Just For You And Sweden

.

.

Hetalia Axis Powers © Hidekaz Himaruya

Warning!

Swedencest/?, typo epliwel, ooc maybe, berdasarkan sejarah namun dirubah sedikit/?, abal-abal, gaje, etc etc etc...

.

.

.

.

.

Tahun 1470. Perang pertama antara Denmark dan Swedia meletus. Keadaan perang tersebut masih sangat mencekam.

Bahkan Berwald dan Mathias, personifikasi masing-masing negara juga masih terlihat serius bertempur. Tidak ada keinginan menyerah sedikitpun dari kedua belah pihak. Keduanya masih terus-menerus saling menyerang.

Berwald, personifikasi negara Swedia itu nampak sangat berapi-api mengayunkan pedangnya.

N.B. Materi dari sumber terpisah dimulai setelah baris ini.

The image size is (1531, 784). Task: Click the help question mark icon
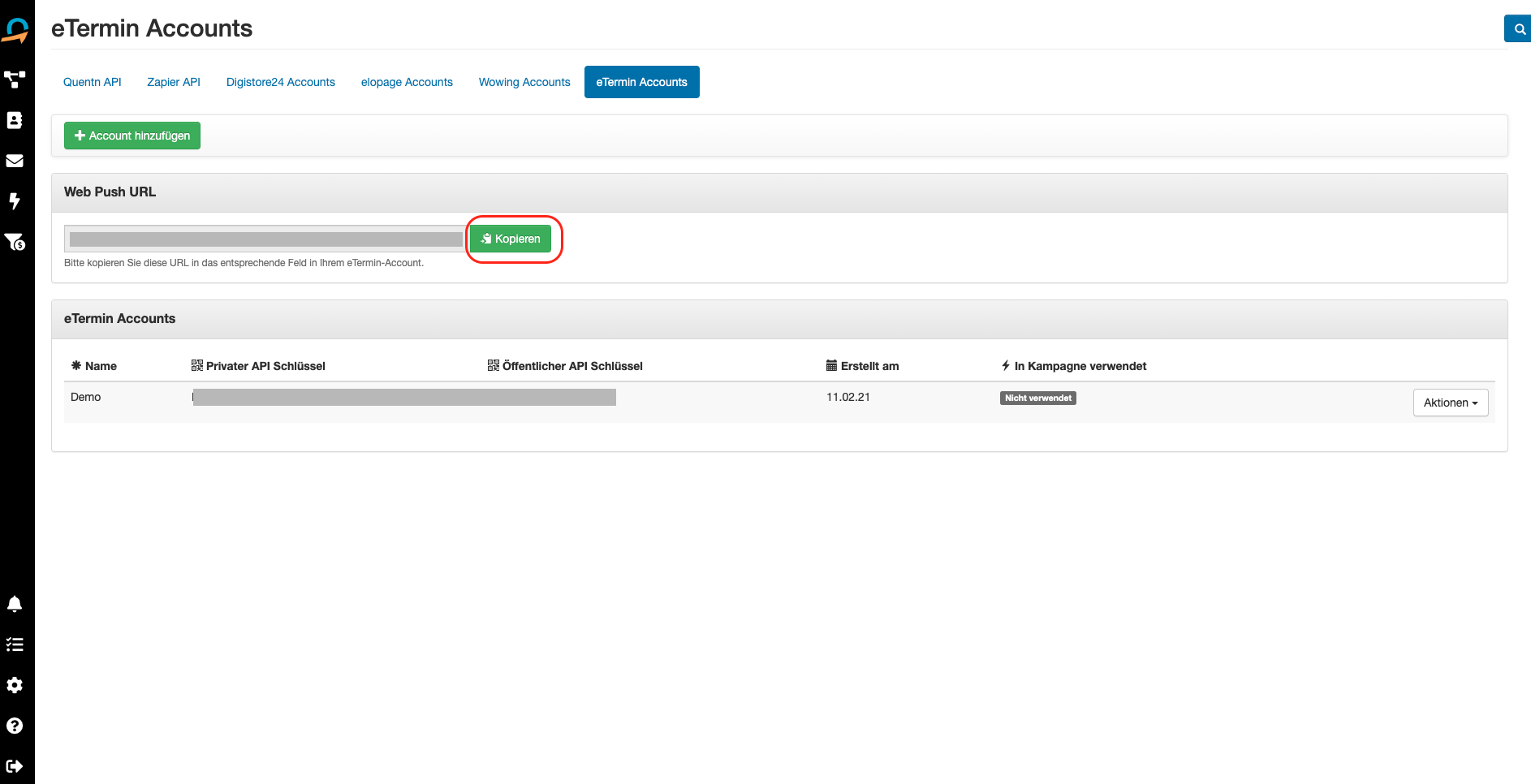click(15, 726)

Walaupun terluka parah, Berwald masih tidak menyerah melawan si personifikasi negara Denmark, Mathias.

Sementara itu, Beatrice yang saat ini bertempur di barsian belakang terlihat gelisah. Mathias bukanlah lawan yang mudah untuk dihadapi. Keadaan Berwald sudah sangat lemah, dia harus mundur sekarang juga. Jika tidak, Swedia akan jatuh ke tangan Denmark dan mereka akan kehilangan kemerdekaannya.

Berwald mengacuhkan semua rasa sakit dari lukanya. Semangatnya memenangkan pertempuran inilah yang bisa membuatnya tetap berdiri meskipun sudah dalam keadaan terluka parah.

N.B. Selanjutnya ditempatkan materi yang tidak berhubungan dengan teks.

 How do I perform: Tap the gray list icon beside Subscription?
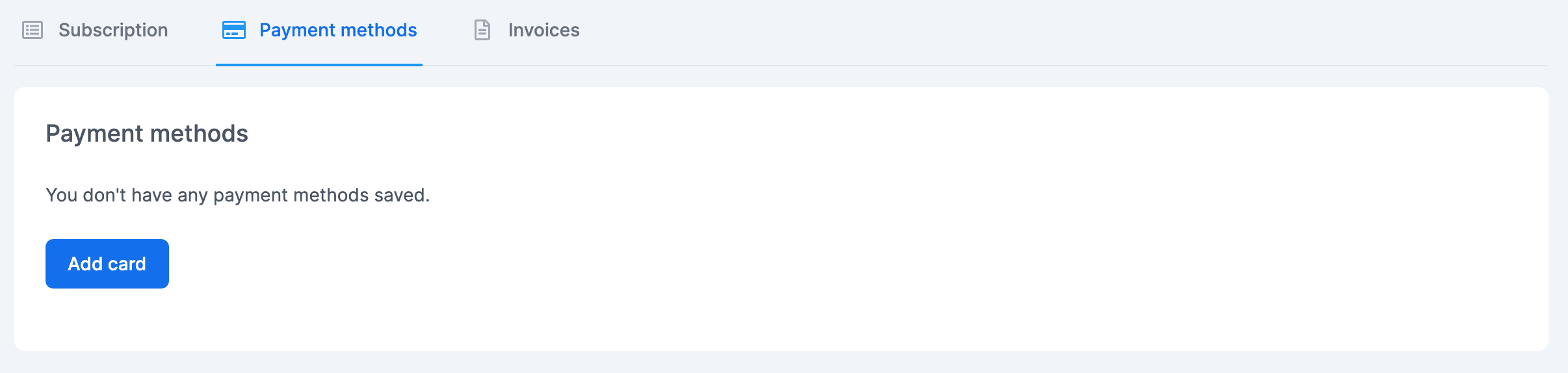(x=33, y=30)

Sekilas, Berwald melihat ekspresi dari wajah Beatrice yang terlihat sangat khawatir.

"Jangan khawatir, aku pasti bisa mengalahkannya." Ucapnya.

Namun Beatrice malah melempar tatapan tajam kepada Berwald dan segera memacu kudanya kearah Berwald dan Mathias.

Trang-!

Pedang milik Beatrice bertubrukan dengan kapak Mathias.

"Kita harus mundur sekarang!" Beatrice membentak Berwald. Sementara itu Berwald tidak menggubris sedikitpun bentakan dari Beatrice.

Sambil berdecih, Beatrice memerintahkan pasukannya untuk mengalihkan perhatian Mathias. Begitu perhatian Mathias kepada Berwald mulai teralihkan, Beatrice segera menggunakan kesempatan itu untuk menarik Berwald secara paksa keatas kudanya dan mulai memacu kudanya untuk berlari menuju tenda medis yang berada cukup jauh dari tempat mereka sekarang.

"Apa yang kau lakukan? Aku tidak bisa mundur sekarang!" Berwald tetap bersikeras ingin melanjutkan pertarungannya dengan Mathias.

Mendengar perkataan Berwald, Beatrice langsung menamparnya sekeras yang bisa dengan marah.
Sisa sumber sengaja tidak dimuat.